Don Gino Belleri was also a great friend of Cardinal Giovan Battista Re, current dean of the College of Cardinals, and it was perhaps for this reason that then-Archbishop Emmanuel Milingo decided to tell him about his decision to marry the Korean acupuncturist Maria Sung of the Reverend Moon sect. Re was at the time Prefect of the Congregation of Bishops, and had to manage a situation that was certainly not easy.

Yet, Don Belleri was above all a good man, who knew and helped the poor who were stationed around his bookshop and St. Peter’s, and knew how to be generous. And it was precisely his human figure, almost unsuspected, that attracted the friendship of many.

And here this reporter must now leave room for a friend, and move on to telling the story in the first person. Don Gino Belleri was introduced to me by Benny Lai, the dean of the Italian Vaticanists, who was introducing me to the profession, and who immediately wanted to show me the “parallel press office.” Don Gino welcomed us into his office after a brief wait in his anteroom, and Benny Lai told me that whatever Don Gino would say to me, it would be as if he had said it.

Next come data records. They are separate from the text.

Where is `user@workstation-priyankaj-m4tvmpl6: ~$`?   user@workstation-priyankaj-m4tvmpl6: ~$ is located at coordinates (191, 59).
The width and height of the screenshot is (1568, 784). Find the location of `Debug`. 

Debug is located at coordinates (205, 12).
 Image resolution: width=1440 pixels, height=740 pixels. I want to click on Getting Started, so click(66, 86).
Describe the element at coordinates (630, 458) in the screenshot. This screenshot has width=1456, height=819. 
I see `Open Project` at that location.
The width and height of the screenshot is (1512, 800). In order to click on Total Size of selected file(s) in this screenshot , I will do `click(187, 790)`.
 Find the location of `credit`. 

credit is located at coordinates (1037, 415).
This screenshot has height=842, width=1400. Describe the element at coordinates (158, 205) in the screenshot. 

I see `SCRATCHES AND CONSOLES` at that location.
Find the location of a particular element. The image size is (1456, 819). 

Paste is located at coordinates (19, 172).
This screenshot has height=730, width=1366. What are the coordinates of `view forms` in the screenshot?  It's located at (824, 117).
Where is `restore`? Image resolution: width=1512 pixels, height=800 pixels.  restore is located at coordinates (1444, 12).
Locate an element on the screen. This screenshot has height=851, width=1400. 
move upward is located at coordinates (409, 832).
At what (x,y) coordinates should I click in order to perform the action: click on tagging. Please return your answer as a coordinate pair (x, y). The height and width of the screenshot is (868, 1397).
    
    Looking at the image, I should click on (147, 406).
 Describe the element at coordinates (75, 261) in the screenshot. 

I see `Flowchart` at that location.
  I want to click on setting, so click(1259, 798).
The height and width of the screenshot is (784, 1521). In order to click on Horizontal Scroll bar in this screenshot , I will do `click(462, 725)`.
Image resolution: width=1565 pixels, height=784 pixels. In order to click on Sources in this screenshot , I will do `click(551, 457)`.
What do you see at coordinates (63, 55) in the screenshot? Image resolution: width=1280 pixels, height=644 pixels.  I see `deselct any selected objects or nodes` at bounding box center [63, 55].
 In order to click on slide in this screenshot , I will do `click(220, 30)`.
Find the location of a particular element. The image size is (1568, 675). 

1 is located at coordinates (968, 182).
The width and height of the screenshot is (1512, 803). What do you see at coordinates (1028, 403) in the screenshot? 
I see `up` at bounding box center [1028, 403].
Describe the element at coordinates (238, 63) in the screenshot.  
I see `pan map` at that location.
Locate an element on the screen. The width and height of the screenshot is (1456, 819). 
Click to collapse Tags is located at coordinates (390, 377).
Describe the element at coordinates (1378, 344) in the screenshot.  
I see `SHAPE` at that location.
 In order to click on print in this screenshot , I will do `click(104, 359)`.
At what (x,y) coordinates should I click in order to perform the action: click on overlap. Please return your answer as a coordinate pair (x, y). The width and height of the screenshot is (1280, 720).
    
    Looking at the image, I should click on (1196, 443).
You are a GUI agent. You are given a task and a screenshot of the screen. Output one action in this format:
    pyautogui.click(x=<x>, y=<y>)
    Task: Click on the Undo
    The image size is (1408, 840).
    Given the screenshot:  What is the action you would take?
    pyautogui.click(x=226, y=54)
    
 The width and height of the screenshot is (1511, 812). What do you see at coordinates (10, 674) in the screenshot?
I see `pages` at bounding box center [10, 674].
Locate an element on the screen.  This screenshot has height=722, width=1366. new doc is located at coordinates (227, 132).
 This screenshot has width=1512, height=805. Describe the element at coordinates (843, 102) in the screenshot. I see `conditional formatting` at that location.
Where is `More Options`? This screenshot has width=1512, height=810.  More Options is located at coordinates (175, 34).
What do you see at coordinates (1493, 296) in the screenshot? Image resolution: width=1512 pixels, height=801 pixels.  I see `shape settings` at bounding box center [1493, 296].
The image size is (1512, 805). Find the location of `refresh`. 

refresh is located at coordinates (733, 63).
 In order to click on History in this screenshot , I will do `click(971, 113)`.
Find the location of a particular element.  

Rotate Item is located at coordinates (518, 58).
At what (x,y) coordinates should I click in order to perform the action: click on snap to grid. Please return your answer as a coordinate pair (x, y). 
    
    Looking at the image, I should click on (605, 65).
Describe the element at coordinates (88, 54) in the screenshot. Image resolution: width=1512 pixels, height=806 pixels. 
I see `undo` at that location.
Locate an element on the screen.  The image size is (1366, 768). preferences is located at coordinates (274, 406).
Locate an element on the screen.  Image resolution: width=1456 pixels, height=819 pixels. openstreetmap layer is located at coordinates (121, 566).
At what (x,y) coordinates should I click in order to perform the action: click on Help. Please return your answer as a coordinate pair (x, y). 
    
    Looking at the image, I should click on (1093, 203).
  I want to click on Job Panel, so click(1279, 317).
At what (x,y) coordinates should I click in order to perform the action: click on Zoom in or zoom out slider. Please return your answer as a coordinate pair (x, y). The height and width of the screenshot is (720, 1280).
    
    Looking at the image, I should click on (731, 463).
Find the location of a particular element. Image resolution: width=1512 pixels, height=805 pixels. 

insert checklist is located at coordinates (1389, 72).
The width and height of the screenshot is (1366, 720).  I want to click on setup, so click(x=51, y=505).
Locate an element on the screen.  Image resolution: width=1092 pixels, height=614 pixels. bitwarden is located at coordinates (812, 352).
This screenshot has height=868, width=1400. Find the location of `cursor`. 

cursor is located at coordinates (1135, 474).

Thus began an acquaintance, at first timid and then more and more assiduous. I filled notepads with notes of the things he told me. I used his anecdotes for a column I had on Sicily, and I also learned to understand where the news he was referring to me came from, gradually understanding how to filter it and when I could totally rely on it.

It was a real school of pontifical languages, slow, constant, discreet, never invasive, always respectful of the ardor of my 20 years. A type of school that no longer exists, just as the Vatican of Don Gino Belleri and Benny Lai no longer exists.

It was the Vatican of a whisper, a Vatican which knew how to communicate news in low tones, and which had a profound sense of being an “institution.” And Don Gino, who was also strongly a priest of the Second Vatican Council and whom no one could accuse of conservatism, loved precise language — just as precise as the Latin that he had mastered perfectly.

He was a bookseller because he loved being among books, he was a priest because he loved being a priest, he was a friend because he simply couldn’t do otherwise. And to him I also owe another friendship, the one with Gianfranco Svidercoschi. Benny Lai took me to Don Gino, Don Gino sent me to Svidercoschi. It was like this, one step at a time, that young people were ushered into the Vatican corridors. Rooms you seldom can enter today, but the secrets of which everyone seems convinced they know how to interpret and explain.

For this reason, with Don Gino goes one of the last citizens of a Vatican world that no longer exists. It is not a nostalgic statement. It is an observation that must help us to understand the times.